Fando (Sergio Klainer) wheels Lis (Diana Mariscal) through the end of the world in search of the mythical city of Tar, a secret city that holds the true nature of enlightenment and eternity. But to get there will be a test. But man, my words are meaningless, because this can only be experienced by you. You will determine what the journey means.

Based on the memories of a play by Fernando Arrabal, the premiere at the 1968 Acapulco Film Festival became a riot, with Jodorowsky leaving the theatre by sneaking outside to a waiting limousine that was soon pelted by rocks; after sell-out showings the entire week in Mexico City, audiences continually broke into fights, leading to the Mexican government banning Fando y Lis from playing cinemas and Jodorowsky almost being deported.

Before all this, Jodorowsky was co-founder of The Panic Movement with Arrabal and Roland Topor, a guerrilla performance art that applied Antonin Artaud’s “heater Of Cruelty theories to change lives through violent theater.

§ **Data shown**:
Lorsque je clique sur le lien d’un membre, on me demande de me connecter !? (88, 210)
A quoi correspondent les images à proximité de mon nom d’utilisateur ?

§ **What is expected**:
According to the Fando y Lis text, where did the film have its premiere?

§ **Solution for this problem**:
At the 1968 Acapulco Film Festival.